Financial Distress Among SMEs
New research from Begbies Traynor, the UK’s leading independent business recovery practice was published this week. The headline is the a 25% rise in businesses reporting significant financial distress. This is the biggest annual increase since 2014.
Put into numbers, this is 329,834 UK companies who report “Significant” financial distress at the end of Q2 2017. Compared to the same period in 2016 it is a 25% increase, up from 263,517.
The businesses who report increased distress are split among various sectors, however real estate, construction and those who depend on consumer spending appear the most under pressure.
Ric Traynor, Executive Chairman of Begbies Traynor, commented:
“Our Red Flag research shows that a recent loss of momentum in the economy is putting increased financial pressure on UK businesses, with SMEs bearing the brunt of this rising distress, as businesses contend with uncertainty over Brexit negotiations and an inconclusive election result, alongside rising costs”
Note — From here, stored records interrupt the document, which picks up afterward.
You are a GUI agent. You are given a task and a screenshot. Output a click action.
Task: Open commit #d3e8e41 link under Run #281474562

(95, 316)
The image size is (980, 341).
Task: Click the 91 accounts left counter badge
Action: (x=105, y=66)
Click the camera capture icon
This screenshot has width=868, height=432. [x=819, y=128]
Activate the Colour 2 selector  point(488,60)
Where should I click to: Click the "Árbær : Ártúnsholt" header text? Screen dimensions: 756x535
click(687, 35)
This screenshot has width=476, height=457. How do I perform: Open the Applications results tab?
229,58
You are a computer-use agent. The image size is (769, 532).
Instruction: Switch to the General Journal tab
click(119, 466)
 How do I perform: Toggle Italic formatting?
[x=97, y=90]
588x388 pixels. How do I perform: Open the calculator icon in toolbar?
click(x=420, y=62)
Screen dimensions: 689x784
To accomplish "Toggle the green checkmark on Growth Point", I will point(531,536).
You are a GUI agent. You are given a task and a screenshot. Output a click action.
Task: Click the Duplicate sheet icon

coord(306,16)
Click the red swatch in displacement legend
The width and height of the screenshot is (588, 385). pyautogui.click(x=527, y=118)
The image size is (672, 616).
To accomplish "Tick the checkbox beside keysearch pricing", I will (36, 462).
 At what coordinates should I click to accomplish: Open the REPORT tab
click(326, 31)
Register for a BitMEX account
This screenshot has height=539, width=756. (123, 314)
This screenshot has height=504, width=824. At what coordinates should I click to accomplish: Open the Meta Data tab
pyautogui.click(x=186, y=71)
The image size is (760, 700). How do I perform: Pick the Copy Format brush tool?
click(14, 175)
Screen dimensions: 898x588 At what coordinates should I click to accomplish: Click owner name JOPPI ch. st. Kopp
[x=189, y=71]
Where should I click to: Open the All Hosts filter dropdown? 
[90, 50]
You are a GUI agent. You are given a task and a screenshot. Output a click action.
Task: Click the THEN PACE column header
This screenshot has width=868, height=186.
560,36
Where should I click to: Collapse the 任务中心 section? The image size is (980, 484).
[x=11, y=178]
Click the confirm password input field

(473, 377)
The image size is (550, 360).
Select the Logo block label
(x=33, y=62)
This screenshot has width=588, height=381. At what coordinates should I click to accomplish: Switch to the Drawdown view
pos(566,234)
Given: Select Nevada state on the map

The Red Flag report goes into some depth however the headline figures make scary reading.
Julie Palmer, a partner at Begbies Traynor said:
“In the UK’s consumer-facing industries, weak real wage growth and rising levels of personal debt continue to put a strain on the retail, bars, restaurants and leisure sectors, where many businesses have been reluctant to fully pass on the inflationary impact of the weakened pound and higher staff costs from the National Living Wage, for fear of losing customers on price in an increasingly competitive marketplace”
A Multitude of Pressures
Much of the report is nothing particularly surprising. The numbers and the trend is hugely unfavourable, however the sentiment can hardly be considered a shock. As always, uncertainty remains a huge risk in itself.
The danger for many SMEs is that they carry notoriously small levels of reserves. Their cash reserves are small and any downturn has a larger impact on the smaller business as a result.
If there is one message that comes through from this report it is that the external environment cannot be influenced but the need for reserves to see you through a period of pressure is as important as ever.